**What this task involves:** Locate each line in the records below that contains the string "axis" and copy it. Case counts.

[Pixel coordinate grounding data]
★ ★ ★ ★ ★ ★ ★

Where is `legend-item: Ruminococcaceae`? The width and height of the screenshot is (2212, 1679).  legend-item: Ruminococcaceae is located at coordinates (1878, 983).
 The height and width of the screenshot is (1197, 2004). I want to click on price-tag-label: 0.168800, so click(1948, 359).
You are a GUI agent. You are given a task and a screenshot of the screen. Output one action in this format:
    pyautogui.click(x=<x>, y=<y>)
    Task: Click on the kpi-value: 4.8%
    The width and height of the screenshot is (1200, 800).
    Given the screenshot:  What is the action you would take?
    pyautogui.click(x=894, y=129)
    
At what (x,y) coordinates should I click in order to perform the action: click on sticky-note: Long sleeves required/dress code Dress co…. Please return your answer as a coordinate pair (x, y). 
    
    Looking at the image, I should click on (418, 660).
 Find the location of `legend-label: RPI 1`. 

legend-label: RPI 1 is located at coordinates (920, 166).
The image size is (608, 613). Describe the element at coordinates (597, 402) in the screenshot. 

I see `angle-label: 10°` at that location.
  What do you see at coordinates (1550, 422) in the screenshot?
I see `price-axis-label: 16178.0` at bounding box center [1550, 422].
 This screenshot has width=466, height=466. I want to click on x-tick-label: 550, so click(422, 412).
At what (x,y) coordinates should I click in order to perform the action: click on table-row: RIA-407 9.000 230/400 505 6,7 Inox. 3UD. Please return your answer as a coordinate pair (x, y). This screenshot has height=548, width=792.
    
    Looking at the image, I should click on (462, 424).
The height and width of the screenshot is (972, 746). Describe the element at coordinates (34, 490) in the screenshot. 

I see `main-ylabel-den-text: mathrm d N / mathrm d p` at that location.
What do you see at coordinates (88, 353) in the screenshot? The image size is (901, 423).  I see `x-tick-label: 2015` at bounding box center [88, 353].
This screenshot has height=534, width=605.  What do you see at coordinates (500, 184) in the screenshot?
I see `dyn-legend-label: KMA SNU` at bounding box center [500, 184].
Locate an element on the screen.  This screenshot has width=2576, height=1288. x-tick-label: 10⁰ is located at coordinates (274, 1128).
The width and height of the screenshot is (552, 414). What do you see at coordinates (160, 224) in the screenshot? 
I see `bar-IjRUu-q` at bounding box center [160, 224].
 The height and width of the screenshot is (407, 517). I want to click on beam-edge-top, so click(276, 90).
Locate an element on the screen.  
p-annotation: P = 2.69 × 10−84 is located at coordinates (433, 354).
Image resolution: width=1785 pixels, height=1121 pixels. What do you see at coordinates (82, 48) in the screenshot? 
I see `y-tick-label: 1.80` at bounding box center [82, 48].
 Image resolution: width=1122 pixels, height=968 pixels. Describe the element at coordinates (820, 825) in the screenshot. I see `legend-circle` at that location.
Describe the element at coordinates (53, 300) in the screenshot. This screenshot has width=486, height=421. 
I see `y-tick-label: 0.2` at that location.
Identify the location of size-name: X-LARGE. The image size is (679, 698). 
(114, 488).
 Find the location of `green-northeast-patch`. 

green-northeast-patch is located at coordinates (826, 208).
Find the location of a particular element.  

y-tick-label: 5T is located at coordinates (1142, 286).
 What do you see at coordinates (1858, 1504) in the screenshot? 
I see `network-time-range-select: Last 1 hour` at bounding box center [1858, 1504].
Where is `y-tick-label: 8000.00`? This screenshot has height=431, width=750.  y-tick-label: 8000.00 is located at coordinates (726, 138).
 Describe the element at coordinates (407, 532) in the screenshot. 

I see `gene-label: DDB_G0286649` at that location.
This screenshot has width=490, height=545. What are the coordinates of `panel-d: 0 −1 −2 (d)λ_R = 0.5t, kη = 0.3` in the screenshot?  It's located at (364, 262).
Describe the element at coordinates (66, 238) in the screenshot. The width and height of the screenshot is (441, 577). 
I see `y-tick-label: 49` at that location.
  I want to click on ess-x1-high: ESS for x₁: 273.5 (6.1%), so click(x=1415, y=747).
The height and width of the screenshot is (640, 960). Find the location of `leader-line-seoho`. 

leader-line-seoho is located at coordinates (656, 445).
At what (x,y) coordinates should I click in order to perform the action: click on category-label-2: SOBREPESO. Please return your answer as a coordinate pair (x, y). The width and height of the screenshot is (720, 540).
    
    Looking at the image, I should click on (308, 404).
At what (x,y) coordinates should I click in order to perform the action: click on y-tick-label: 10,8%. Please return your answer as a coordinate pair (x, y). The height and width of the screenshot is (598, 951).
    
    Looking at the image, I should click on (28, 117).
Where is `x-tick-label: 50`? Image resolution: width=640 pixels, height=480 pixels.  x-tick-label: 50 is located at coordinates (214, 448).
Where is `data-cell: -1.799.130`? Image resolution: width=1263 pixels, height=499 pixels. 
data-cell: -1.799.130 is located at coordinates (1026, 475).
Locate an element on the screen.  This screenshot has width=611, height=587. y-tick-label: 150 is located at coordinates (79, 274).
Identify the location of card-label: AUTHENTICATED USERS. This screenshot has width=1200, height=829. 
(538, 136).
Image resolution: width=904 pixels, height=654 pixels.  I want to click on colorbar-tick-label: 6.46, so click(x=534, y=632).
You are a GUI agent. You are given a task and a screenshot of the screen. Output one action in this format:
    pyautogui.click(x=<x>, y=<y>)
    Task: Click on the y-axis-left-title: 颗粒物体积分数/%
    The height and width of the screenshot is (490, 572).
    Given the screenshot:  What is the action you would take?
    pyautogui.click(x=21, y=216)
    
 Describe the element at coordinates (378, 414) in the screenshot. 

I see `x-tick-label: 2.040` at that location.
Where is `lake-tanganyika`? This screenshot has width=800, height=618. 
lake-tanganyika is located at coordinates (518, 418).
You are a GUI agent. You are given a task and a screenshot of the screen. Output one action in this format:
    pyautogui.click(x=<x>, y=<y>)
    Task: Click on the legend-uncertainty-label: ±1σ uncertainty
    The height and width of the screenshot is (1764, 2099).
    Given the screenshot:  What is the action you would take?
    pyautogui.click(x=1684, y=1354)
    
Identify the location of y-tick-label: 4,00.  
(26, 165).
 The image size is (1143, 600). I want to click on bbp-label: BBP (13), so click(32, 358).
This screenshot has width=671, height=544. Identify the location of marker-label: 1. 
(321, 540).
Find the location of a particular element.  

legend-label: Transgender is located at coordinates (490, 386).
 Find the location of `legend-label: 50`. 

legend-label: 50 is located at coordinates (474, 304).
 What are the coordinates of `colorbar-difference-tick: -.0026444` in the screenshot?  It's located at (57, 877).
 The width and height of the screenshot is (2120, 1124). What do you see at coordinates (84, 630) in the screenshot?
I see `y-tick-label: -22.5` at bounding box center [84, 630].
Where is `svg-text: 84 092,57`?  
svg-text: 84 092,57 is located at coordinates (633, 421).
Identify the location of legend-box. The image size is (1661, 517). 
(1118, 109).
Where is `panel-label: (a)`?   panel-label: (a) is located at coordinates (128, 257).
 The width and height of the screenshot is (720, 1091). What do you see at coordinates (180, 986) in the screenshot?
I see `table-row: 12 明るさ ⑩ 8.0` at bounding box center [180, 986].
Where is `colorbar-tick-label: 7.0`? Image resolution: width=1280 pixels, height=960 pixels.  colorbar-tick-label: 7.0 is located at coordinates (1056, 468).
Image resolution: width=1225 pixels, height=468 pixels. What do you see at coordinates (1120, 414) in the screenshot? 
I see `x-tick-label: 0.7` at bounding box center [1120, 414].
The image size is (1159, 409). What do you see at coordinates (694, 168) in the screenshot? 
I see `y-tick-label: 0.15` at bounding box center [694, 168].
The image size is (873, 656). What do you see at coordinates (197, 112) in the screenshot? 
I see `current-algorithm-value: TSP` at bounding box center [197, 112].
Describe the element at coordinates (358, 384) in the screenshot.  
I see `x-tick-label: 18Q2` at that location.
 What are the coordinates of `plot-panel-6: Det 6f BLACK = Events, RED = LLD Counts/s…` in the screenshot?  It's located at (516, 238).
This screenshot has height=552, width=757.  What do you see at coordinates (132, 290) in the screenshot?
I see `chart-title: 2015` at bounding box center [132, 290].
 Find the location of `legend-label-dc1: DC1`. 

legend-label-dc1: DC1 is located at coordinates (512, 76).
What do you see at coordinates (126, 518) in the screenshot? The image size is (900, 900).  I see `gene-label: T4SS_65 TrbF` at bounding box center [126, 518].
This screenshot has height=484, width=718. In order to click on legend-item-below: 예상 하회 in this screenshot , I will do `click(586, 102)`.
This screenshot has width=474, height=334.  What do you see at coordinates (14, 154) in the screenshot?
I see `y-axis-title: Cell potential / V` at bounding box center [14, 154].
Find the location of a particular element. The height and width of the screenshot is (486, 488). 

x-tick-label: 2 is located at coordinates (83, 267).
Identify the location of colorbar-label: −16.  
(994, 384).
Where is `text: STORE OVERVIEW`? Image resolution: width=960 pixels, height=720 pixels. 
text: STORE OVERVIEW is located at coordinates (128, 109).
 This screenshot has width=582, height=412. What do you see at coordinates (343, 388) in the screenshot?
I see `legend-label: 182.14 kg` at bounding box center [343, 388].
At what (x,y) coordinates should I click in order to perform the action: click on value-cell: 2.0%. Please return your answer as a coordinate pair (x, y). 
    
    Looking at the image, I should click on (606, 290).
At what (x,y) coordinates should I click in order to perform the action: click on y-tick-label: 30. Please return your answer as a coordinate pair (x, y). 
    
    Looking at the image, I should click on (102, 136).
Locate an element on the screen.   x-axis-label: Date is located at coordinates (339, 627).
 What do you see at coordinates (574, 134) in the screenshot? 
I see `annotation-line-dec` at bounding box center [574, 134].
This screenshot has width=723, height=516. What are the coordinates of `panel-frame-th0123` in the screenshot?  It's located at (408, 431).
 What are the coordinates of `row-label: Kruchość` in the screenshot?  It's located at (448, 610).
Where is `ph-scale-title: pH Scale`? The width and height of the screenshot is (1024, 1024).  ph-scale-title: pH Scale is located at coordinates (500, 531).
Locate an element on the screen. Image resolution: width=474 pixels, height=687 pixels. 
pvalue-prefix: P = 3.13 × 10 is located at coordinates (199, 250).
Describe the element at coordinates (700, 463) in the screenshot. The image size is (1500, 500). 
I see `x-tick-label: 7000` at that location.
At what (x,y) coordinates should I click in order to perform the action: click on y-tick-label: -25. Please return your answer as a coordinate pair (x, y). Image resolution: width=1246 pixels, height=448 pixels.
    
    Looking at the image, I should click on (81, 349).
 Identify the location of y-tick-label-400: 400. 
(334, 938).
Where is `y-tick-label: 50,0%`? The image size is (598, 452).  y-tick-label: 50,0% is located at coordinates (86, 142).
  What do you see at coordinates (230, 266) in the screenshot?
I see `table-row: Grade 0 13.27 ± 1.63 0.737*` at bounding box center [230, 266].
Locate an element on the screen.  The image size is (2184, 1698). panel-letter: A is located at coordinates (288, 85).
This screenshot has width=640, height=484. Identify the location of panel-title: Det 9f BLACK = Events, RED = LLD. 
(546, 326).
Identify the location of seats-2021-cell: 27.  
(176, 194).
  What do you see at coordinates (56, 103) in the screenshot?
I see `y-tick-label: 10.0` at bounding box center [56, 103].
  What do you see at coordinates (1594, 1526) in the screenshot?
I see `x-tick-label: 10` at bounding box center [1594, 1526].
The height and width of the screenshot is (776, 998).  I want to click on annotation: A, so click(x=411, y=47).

★ ★ ★ ★ ★ ★ ★

**Task response:**
I see `price-axis-label: 16178.0` at bounding box center [1550, 422].
    Task: Click on the y-axis-left-title: 颗粒物体积分数/%
I see `y-axis-title: Cell potential / V` at bounding box center [14, 154].
Locate an element on the screen.   x-axis-label: Date is located at coordinates (339, 627).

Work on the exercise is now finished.